==== Provided passage ====

# How to select a Crate? Frisco, Midwest Life Stages, Midwest iCrate, other?



## CAROLINA MOM (May 12, 2009)

Bumping up


----------



## Jmcarp83 (May 4, 2018)

I chose Amazon Basics when looking. Price was good and zero issues with quality. Also comes with divider. I bought a 36” for Rally trials but she HATES it. She can’t stretch out and standing she seems to be cramped. She loves her 42” crate that she sleeps in.


----------



## drew510 (Sep 12, 2017)

They all seemed very comparable when I researched them. Some of them might have thicker wires than others and sometimes the latch mechanism is different. Our crate is better quality than the X pens we have and one of the X pens is better than the other. I just looked up and our crate is Frisco and the better X pen is Midwest. The other X Pen is Pet Trex.


----------



## Sweet Girl (Jun 10, 2010)

To me, the biggest difference is whether to get airline-style plastic crates or wire crates. My first puppy, someone lent me their airline-style plastic crate and my pup loved it for the whole time she slpet in it. It was dark, it was big (it was an extra-large, probably a 36-inch), and it was a safe place. 

So when I got my current puppy, I got the exact same crate. My new puppy HATED it. Loathed it. Fought it, made sounds I have never heard a dog make in my life (kind of sounded like, "I'm DYYYYYYYING!"). Thankfully, someone lent me a puppy-sized wire crate to try and I noticed she was much happier because she could see out of it. I used that one, bought the next size up as she grew and then someone else lent me a big huge one (it was 42 or 46 inches - basically a small condo) that she would stay in when I was at work from about 5-6 months old to 14 months old (and that was HER choice - I tried to wean her out of it long before). That big huge one was a Midwest, and it was very sturdy, and so when I bought the wire kennel for my SUV, I went with a 36-inch Midwest, and I really like it.

==== Data lines ====

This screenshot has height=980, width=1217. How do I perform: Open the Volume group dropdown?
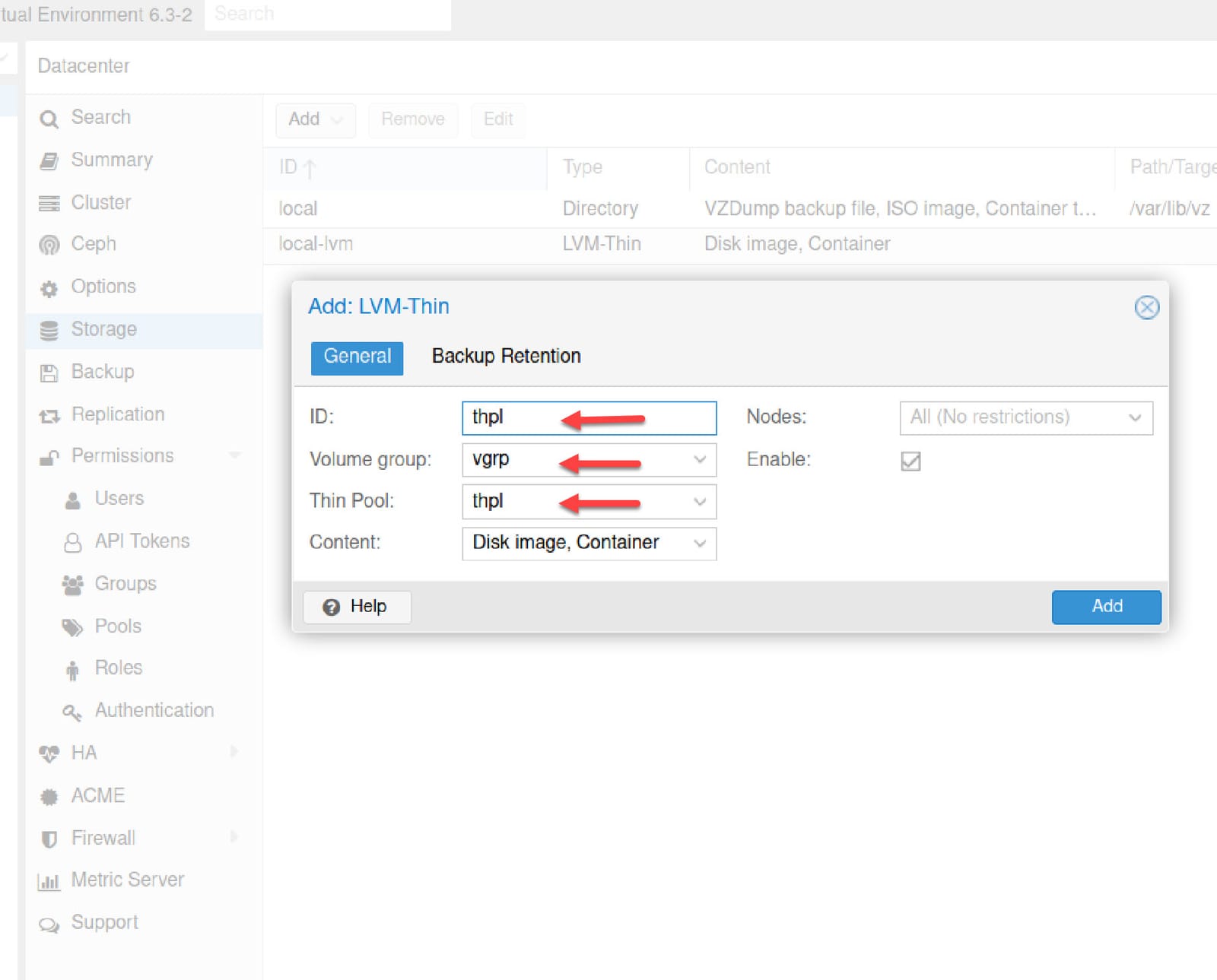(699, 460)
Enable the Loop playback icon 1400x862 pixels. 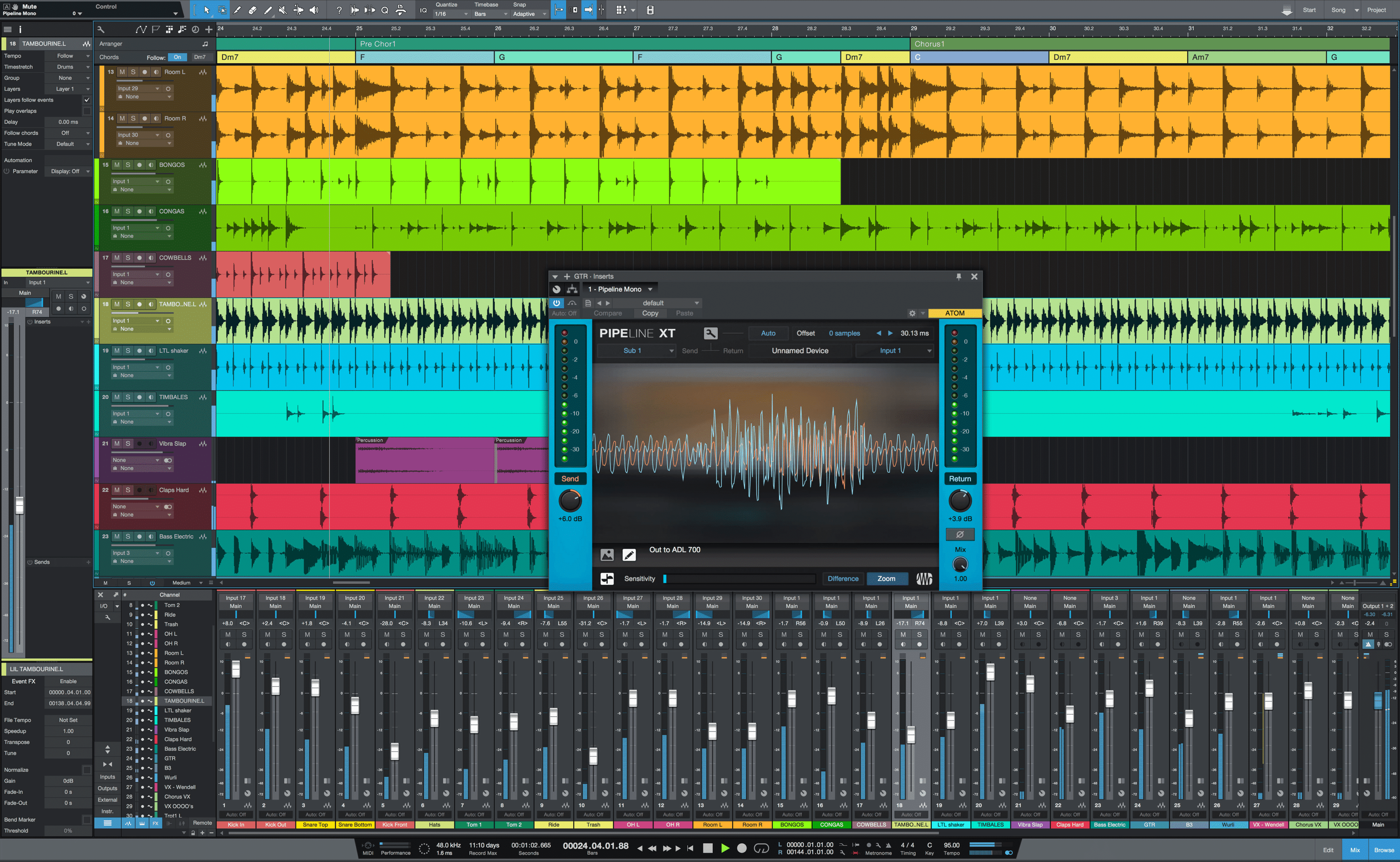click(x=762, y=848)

====

* **Exercise instructions**:
1 – Revise the crate discussion between "## drew510 (Sep" and "a safe place.", inclusive, replacing "latch mechanism" with "door mechanism".
2 – Continue the crate discussion from the point where it stops.

* **Results in order**:
1 –
## drew510 (Sep 12, 2017)

They all seemed very comparable when I researched them. Some of them might have thicker wires than others and sometimes the door mechanism is different. Our crate is better quality than the X pens we have and one of the X pens is better than the other. I just looked up and our crate is Frisco and the better X pen is Midwest. The other X Pen is Pet Trex.


----------



## Sweet Girl (Jun 10, 2010)

To me, the biggest difference is whether to get airline-style plastic crates or wire crates. My first puppy, someone lent me their airline-style plastic crate and my pup loved it for the whole time she slpet in it. It was dark, it was big (it was an extra-large, probably a 36-inch), and it was a safe place.

2 –
If you are going to use your 36-inch one in a vehicle, make sure you buy the 2-door kind - door at the front but also on the side, as you might put the kennel in horizontally like I do, and would need a side door.


----------



## Maggie'sVoice (Apr 4, 2018)

I've used Midwest creates for forever at least since the late 80's (before highschool) just make sure it has a divider panel and buy what they will grow into and you only need to buy one create. For a golden you'll likely need a 42". 36" will be cramped space for all but a pretty small golden 50ish pounds or less. Any dog 55 pounds or more will need a 42" create.

Also it only needs to be big enough to stand, turn around and last back down comfortably, not stretch out. For a golden you'll need a 54" create (what use for a Dane) for them to be able to stretch out in.

I don't know about Frisco, though I think I've seen them before. The only other one I know much about are the Precision brand which the wire is much thicker then Midwest's for dogs that have bent the standard crates. They must be at least done the thickness.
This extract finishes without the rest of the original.